◆ **ABOUT THIS TASK**
Where the material below has a line containing "Gelykenis van die", start repeating exactly, and keep going through the line containing "Hooglied 5 vers 1 tot 7 (53, 887)", with no other lines.

◆ **RECORDS FOR THE TASK**
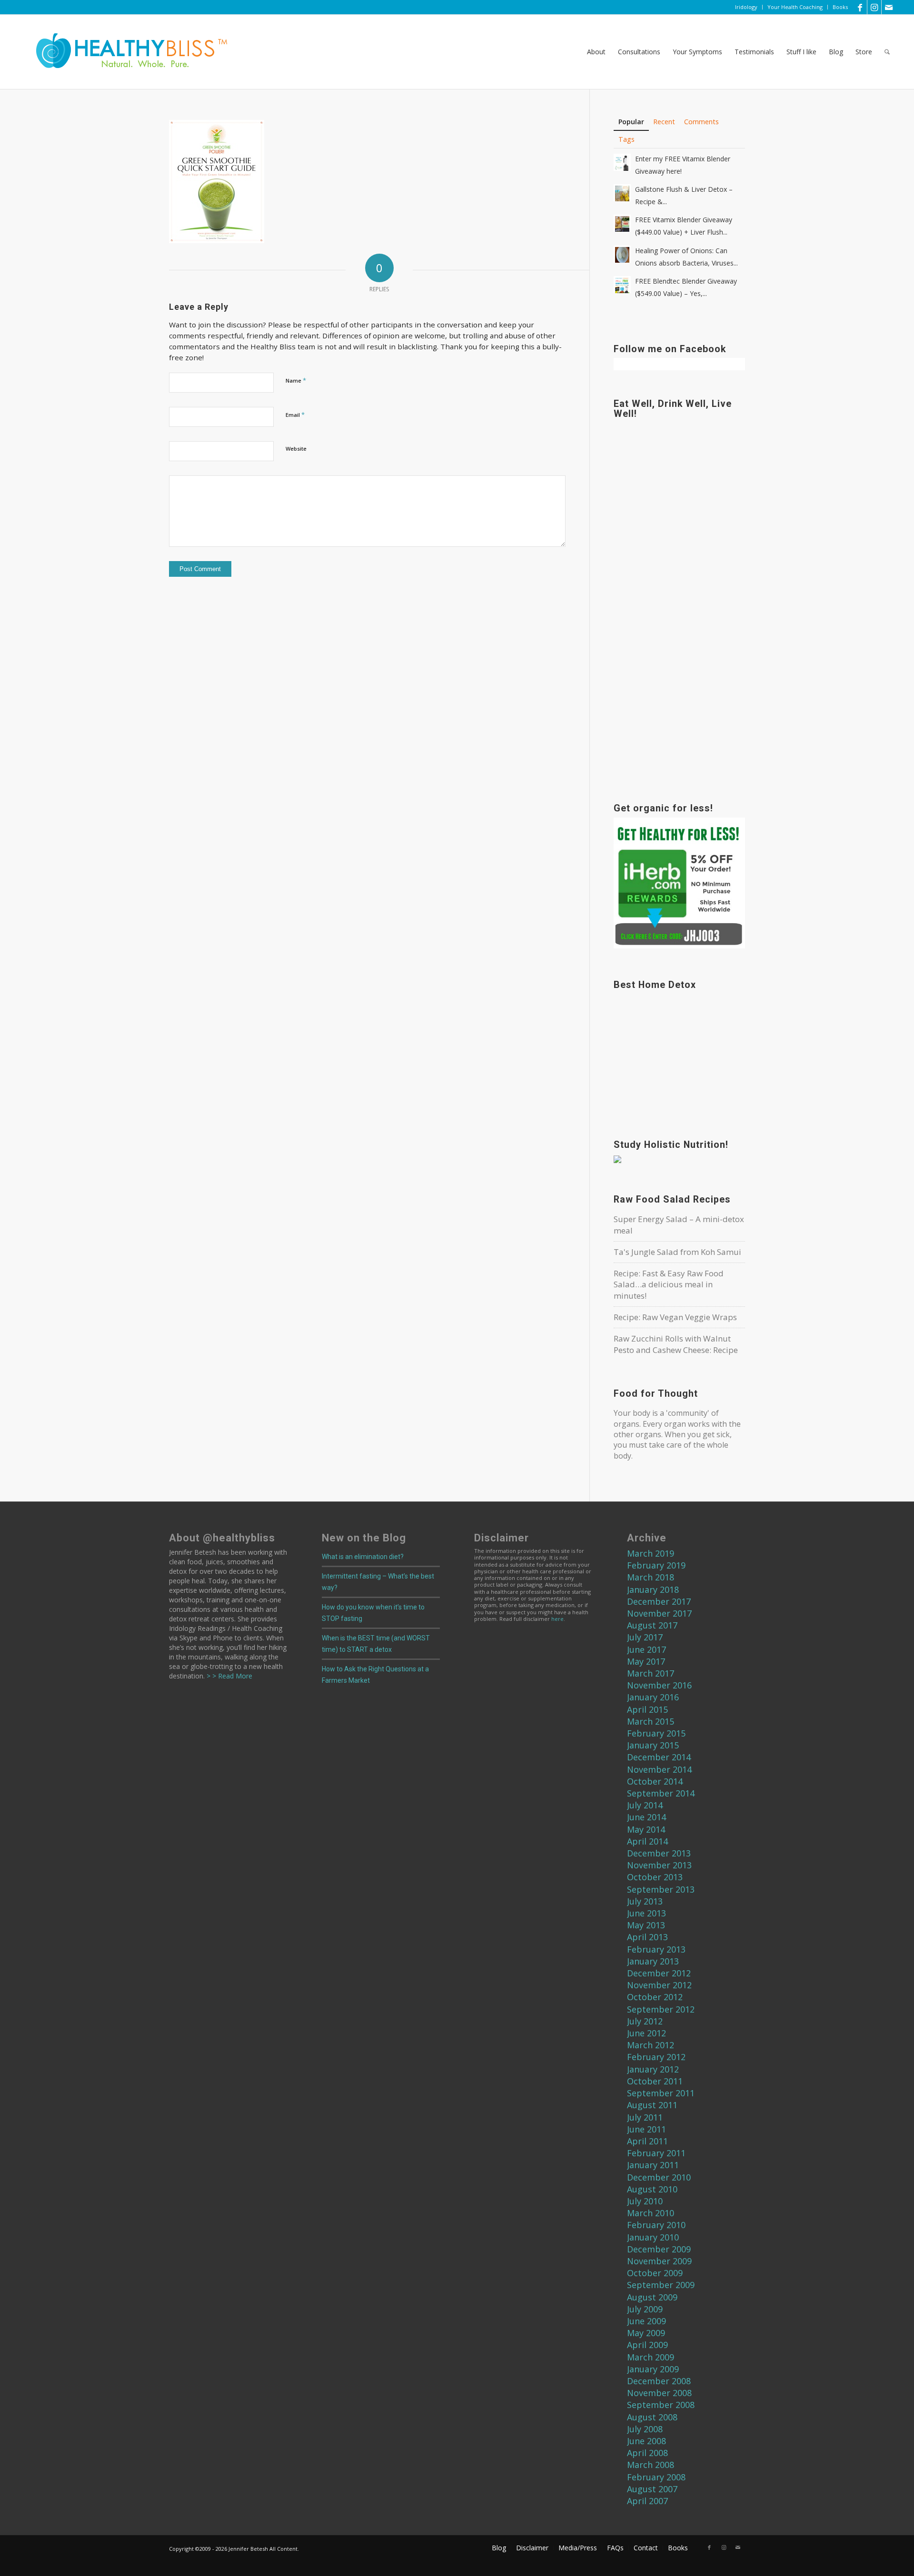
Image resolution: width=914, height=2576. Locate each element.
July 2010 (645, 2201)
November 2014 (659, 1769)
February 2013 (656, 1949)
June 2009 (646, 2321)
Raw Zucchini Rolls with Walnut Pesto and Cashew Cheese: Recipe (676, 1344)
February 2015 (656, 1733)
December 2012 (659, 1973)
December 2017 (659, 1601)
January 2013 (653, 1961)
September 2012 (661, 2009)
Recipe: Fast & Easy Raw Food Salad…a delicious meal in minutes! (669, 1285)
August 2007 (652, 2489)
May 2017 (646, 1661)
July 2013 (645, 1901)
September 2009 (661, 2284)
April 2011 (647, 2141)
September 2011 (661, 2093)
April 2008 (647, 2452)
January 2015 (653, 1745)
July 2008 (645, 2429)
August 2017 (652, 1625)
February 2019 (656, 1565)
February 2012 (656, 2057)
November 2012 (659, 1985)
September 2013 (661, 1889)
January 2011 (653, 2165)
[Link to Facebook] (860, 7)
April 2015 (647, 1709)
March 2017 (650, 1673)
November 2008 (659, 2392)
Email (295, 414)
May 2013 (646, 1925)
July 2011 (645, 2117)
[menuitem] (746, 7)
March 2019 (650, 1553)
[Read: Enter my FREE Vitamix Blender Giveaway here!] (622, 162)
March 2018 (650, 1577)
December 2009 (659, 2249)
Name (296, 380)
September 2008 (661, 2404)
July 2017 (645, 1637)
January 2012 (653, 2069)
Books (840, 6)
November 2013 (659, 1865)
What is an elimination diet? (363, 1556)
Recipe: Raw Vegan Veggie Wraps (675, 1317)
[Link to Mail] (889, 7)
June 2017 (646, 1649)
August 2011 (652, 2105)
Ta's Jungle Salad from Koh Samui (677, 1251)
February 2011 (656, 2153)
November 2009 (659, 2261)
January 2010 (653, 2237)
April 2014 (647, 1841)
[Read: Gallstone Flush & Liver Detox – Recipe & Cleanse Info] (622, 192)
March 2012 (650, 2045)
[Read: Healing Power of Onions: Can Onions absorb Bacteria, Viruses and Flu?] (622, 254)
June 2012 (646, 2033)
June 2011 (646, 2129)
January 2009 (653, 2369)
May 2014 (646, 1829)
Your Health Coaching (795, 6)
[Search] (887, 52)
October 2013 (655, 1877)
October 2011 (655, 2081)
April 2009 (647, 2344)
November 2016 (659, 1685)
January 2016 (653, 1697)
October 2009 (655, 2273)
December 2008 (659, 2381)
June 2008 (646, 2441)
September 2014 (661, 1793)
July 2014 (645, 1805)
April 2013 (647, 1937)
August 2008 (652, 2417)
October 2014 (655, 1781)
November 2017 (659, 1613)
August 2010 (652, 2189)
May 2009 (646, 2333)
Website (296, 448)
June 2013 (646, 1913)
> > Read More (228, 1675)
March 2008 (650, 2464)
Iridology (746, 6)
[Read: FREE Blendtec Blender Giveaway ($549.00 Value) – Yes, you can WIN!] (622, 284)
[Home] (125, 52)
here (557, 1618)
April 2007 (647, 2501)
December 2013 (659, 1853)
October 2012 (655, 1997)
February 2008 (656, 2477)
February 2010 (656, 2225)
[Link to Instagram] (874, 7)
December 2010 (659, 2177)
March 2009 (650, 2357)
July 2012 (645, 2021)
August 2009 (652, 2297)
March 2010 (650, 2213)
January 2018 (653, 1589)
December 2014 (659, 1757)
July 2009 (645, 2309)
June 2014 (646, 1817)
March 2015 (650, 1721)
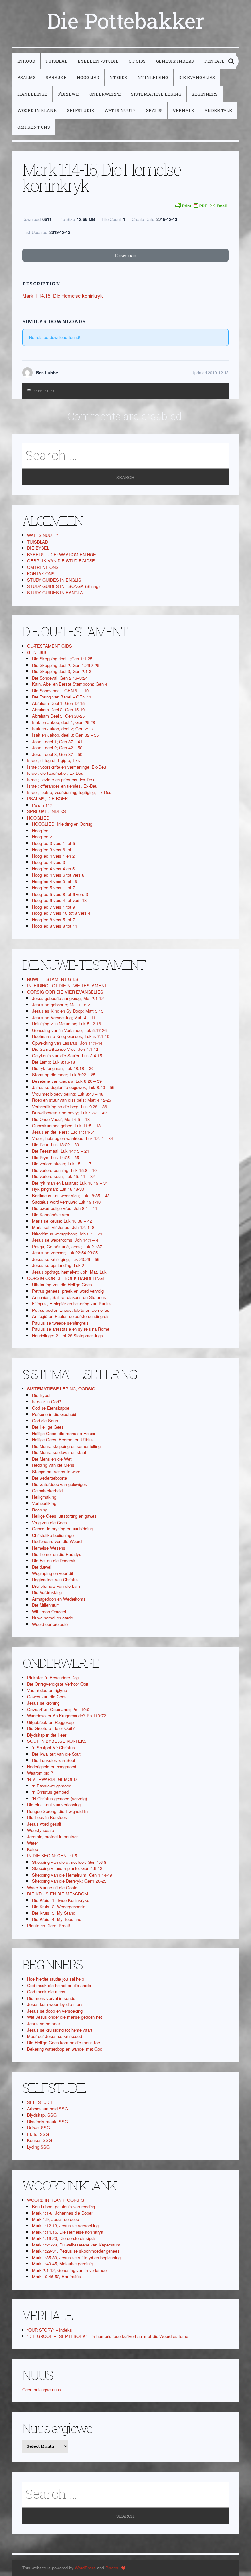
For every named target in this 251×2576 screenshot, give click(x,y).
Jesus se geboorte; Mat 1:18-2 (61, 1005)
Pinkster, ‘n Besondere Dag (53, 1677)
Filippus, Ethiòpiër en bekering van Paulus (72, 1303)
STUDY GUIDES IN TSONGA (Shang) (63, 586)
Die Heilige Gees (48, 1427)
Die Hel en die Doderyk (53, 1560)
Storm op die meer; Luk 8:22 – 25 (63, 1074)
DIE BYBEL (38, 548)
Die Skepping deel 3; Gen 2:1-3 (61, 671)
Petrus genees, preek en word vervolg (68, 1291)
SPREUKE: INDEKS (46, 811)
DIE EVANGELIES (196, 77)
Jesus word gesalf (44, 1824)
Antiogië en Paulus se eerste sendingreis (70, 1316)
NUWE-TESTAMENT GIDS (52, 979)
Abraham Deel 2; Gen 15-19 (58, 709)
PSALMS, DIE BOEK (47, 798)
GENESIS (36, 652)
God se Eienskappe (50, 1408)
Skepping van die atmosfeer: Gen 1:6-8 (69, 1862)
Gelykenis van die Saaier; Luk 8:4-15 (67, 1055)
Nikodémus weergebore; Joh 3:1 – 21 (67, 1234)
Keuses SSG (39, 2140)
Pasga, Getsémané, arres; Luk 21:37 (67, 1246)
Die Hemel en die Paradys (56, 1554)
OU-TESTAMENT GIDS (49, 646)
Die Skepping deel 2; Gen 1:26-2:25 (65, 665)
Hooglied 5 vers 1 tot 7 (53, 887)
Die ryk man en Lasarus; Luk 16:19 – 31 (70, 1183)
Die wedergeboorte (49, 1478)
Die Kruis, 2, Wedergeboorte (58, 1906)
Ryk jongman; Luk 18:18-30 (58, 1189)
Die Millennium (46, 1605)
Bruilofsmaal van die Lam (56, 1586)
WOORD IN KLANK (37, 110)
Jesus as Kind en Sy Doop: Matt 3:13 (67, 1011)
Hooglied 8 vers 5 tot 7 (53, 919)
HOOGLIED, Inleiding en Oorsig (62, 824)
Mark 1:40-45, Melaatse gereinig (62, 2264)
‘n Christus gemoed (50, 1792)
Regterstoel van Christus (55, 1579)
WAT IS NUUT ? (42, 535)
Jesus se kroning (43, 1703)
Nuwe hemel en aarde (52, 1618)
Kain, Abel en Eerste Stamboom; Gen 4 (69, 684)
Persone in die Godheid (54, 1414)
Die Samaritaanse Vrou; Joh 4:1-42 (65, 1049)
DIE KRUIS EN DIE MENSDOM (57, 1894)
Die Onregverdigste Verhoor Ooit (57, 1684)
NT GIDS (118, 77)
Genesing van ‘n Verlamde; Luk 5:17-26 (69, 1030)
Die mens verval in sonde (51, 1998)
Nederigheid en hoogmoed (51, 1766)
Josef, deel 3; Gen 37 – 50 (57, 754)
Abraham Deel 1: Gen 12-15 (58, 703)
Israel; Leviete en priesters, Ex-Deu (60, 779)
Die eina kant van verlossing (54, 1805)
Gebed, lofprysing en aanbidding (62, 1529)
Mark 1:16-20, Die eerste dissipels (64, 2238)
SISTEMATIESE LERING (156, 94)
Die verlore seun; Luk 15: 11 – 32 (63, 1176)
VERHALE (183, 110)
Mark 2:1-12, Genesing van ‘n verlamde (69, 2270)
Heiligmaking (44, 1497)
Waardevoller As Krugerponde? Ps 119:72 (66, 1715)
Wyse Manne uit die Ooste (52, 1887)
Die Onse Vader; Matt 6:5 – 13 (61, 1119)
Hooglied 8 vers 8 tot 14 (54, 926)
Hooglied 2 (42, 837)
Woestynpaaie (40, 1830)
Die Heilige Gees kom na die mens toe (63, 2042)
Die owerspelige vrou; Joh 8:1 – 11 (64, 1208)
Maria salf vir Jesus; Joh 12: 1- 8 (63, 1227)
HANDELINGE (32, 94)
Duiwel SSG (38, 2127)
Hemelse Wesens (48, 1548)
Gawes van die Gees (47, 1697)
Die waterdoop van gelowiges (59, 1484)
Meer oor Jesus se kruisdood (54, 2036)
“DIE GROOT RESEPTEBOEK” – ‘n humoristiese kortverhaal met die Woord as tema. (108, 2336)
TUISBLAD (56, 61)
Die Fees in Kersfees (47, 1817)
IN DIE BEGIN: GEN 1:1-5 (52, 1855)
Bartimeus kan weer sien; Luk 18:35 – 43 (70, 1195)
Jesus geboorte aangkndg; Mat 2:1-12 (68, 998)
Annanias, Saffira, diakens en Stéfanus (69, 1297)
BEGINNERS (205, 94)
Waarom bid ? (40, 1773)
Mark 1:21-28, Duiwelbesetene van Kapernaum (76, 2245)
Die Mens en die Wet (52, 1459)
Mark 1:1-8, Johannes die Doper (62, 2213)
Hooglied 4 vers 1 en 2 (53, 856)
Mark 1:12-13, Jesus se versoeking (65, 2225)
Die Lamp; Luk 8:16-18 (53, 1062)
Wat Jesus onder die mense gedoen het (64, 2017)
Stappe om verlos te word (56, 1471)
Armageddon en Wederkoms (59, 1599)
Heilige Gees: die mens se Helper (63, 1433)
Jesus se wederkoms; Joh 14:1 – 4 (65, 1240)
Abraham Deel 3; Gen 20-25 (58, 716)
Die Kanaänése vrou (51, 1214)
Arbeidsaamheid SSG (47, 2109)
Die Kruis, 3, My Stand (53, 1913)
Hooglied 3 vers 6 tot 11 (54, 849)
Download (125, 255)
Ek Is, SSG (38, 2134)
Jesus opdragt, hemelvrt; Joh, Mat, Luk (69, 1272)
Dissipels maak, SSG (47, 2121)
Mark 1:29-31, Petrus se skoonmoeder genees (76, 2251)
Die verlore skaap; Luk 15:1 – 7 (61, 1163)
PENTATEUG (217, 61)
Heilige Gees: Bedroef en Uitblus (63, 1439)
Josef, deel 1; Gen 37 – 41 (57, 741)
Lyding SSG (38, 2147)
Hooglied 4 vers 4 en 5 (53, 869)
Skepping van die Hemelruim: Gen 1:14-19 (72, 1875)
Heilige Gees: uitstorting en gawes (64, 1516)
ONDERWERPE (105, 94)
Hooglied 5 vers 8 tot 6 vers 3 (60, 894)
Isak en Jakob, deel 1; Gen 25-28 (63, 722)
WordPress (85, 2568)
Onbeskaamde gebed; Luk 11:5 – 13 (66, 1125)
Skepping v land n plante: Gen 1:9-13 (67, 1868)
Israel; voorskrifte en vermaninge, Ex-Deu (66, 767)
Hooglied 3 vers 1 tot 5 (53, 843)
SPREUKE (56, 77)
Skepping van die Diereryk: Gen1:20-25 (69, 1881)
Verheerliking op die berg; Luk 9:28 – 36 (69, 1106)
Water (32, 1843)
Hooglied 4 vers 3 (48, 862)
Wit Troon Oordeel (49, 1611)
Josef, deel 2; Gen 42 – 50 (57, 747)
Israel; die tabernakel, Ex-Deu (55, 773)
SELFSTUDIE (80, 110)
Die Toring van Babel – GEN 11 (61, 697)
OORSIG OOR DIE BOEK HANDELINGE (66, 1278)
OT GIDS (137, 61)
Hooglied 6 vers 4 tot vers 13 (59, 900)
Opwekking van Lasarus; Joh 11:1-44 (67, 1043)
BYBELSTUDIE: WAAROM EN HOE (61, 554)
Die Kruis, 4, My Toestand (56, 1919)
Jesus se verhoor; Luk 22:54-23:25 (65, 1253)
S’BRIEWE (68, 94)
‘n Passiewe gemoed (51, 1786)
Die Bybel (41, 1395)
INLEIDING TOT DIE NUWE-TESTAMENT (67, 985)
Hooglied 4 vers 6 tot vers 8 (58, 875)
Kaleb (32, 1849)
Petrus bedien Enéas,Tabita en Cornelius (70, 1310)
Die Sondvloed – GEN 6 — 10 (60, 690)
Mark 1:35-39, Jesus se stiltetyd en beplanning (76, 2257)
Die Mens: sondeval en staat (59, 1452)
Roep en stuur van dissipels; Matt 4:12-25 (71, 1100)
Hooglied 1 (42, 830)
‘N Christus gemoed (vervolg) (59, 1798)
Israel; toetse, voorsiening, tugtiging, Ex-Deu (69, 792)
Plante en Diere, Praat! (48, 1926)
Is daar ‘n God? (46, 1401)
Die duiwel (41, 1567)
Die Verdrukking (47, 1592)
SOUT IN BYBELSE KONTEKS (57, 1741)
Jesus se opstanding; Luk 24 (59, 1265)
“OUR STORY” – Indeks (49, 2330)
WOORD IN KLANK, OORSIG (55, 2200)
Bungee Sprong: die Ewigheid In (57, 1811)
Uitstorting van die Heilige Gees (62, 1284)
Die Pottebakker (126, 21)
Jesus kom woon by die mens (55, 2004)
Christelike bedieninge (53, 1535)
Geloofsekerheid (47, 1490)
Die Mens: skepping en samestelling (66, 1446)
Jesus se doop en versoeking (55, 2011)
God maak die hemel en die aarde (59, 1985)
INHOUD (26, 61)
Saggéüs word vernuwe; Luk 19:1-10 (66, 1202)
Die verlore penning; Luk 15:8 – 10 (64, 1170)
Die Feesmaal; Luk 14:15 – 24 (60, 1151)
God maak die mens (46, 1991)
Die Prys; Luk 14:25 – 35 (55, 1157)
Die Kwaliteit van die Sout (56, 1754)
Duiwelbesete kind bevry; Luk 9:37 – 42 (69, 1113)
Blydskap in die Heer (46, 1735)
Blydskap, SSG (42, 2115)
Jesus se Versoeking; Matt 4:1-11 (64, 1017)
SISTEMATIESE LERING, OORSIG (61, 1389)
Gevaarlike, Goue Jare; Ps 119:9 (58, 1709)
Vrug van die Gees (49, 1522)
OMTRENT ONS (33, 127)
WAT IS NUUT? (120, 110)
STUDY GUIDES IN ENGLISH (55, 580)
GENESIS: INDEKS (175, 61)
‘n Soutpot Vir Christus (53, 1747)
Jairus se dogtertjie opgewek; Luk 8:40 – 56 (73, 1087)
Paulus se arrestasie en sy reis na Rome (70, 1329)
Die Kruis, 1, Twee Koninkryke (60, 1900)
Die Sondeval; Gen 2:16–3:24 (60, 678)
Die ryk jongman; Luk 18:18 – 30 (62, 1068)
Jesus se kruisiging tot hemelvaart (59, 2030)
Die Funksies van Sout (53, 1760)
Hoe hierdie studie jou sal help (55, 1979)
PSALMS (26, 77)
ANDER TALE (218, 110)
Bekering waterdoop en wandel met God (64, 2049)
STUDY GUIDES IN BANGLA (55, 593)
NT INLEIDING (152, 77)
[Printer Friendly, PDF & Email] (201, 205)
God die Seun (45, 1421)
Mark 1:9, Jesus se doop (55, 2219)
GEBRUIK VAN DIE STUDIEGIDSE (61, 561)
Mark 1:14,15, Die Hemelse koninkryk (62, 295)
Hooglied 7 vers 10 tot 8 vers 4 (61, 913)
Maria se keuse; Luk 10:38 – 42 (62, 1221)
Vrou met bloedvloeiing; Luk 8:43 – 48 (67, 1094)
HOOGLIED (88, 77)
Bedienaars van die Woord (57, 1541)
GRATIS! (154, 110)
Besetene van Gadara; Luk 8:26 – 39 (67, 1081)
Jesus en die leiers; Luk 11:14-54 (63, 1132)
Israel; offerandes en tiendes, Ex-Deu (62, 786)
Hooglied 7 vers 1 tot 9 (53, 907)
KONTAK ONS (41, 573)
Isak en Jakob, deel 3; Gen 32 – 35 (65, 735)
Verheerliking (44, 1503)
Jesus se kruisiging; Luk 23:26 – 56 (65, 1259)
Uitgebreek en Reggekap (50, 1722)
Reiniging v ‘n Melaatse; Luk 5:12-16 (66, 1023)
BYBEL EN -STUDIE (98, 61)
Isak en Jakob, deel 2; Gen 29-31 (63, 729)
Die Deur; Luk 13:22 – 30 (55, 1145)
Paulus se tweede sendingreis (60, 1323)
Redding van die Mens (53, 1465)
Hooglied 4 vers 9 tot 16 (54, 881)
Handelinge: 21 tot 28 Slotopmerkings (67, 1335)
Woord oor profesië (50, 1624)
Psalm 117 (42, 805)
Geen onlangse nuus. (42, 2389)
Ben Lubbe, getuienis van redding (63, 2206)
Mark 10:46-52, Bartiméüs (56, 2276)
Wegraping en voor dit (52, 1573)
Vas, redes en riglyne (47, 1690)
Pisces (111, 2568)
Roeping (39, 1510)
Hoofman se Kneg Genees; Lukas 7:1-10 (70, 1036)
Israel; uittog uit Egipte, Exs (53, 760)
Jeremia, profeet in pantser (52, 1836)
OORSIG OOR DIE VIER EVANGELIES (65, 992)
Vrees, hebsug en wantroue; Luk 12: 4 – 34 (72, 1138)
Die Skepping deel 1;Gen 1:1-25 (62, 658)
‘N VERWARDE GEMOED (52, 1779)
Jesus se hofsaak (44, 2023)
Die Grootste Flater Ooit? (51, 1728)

◆ **OUTPUT**
Gelykenis van die Saaier; Luk 8:4-15 (67, 1055)
Nikodémus weergebore; Joh 3:1 – 21 (67, 1234)
Keuses SSG (39, 2140)
Pasga, Getsémané, arres; Luk 21:37 (67, 1246)
Die Hemel en die Paradys (56, 1554)
OU-TESTAMENT GIDS (49, 646)
Die Skepping deel 2; Gen 1:26-2:25 (65, 665)
Hooglied 5 vers 1 tot 7 (53, 887)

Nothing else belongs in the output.